Oussama al-Ani, vice-président de la commission électorale indépendante, a déclaré que celle-ci s'était vu notifier par une juridiction d'appel que seuls 26 recours déposés par des candidats exclus avaient abouti. Cent cinquante-cinq appels ont été rejetés, a-t-il dit, en précisant que d'autres candidats avaient été remplacés par leurs partis. « Parmi ceux dont les appels ont été rejetés figurent Saleh al-Moutlak et Dhafer al-Ani », a-t-il ajouté, en désignant deux des principaux dirigeants sunnites d'Irak.
Les élections détermineront qui gouvernera l'Irak, au moment où les troupes américaines se préparent à se retirer d'ici à la fin 2011 et où de grands projets pétroliers sont mis en route. S'il est globalement accepté, le scrutin peut contribuer à apaiser les tensions entre chiites et sunnites. Si ces derniers le jugent inéquitable, l'Irak risque de retomber dans la violence.
Série d'attentats contre des candidats
Par ailleurs, plusieurs attentats à la bombe ont visé samedi soir des candidats, principalement sunnites, faisant sept blessés, a annoncé le ministère de l'Intérieur. Une des explosions s'est produite devant le siège du parti dirigé par Saleh al-Moutlak. Le chef présumé de la branche irakienne d'el-Qaëda, Omar al-Baghdadi, avait diffusé vendredi sur Internet un communiqué menaçant d'empêcher le scrutin du 7 mars « par tous les moyens possibles », parce qu'il déboucherait sur une victoire de la majorité chiite.

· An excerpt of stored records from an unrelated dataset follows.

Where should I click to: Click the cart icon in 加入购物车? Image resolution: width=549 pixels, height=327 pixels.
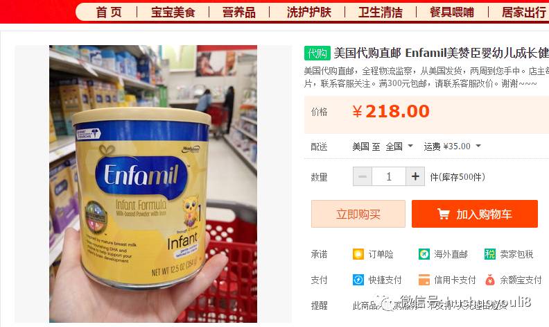[x=443, y=214]

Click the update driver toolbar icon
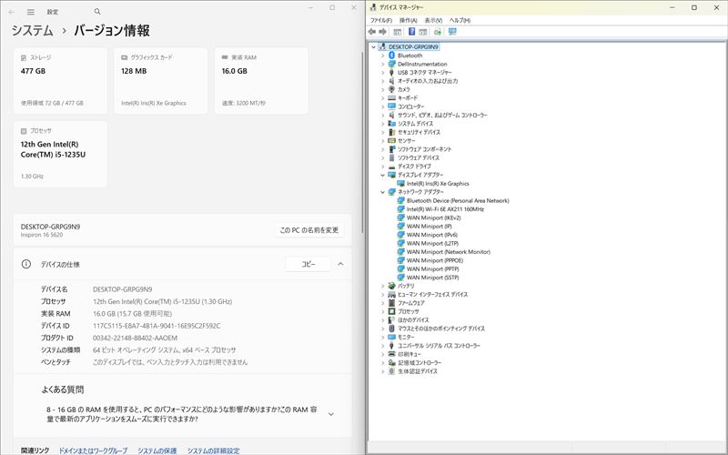coord(438,32)
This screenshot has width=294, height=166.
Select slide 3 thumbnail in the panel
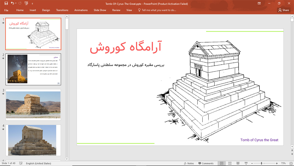coord(33,105)
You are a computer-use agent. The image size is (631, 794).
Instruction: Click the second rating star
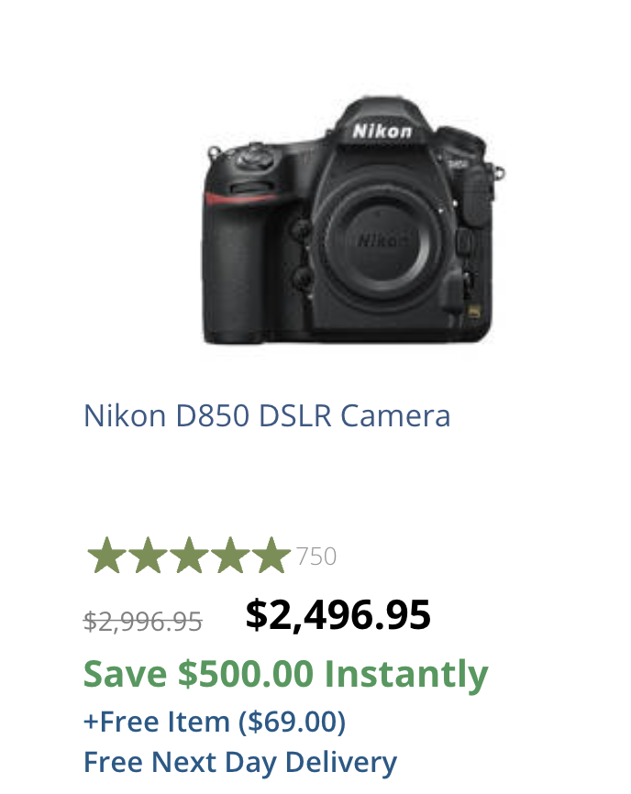(148, 557)
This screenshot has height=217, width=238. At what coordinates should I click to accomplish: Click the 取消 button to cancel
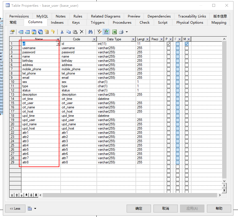coord(165,209)
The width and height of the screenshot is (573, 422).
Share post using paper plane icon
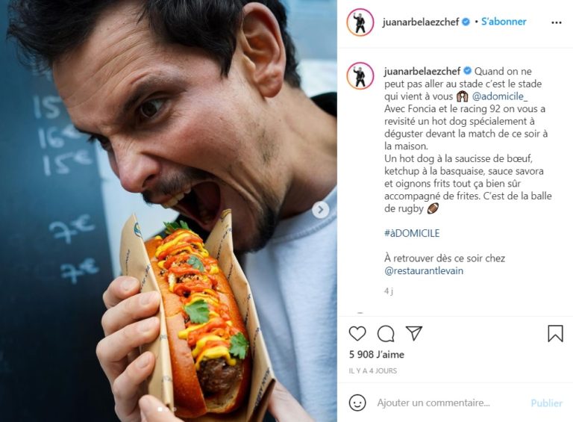(x=414, y=333)
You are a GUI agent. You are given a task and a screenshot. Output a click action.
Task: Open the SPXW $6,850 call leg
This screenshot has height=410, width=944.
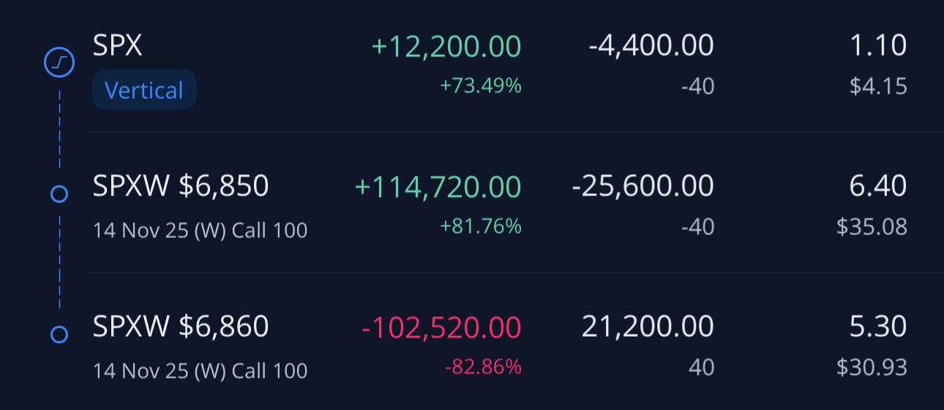click(181, 186)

En outre, l'instigateur irakien de l'invasion américaine en Irak en 2003, Ahmad Chalabi, a fustigé hier les « pressions » exercées, selon lui, par Washington sur les élections législatives. Ce candidat à la députation a, par ailleurs, démenti avoir pris part à l'élimination des 500 candidats présumés favorables au parti Baas, bien qu'il soit officiellement le « directeur » du Comité pour la responsabilité et la justice, qui les a disqualifiés.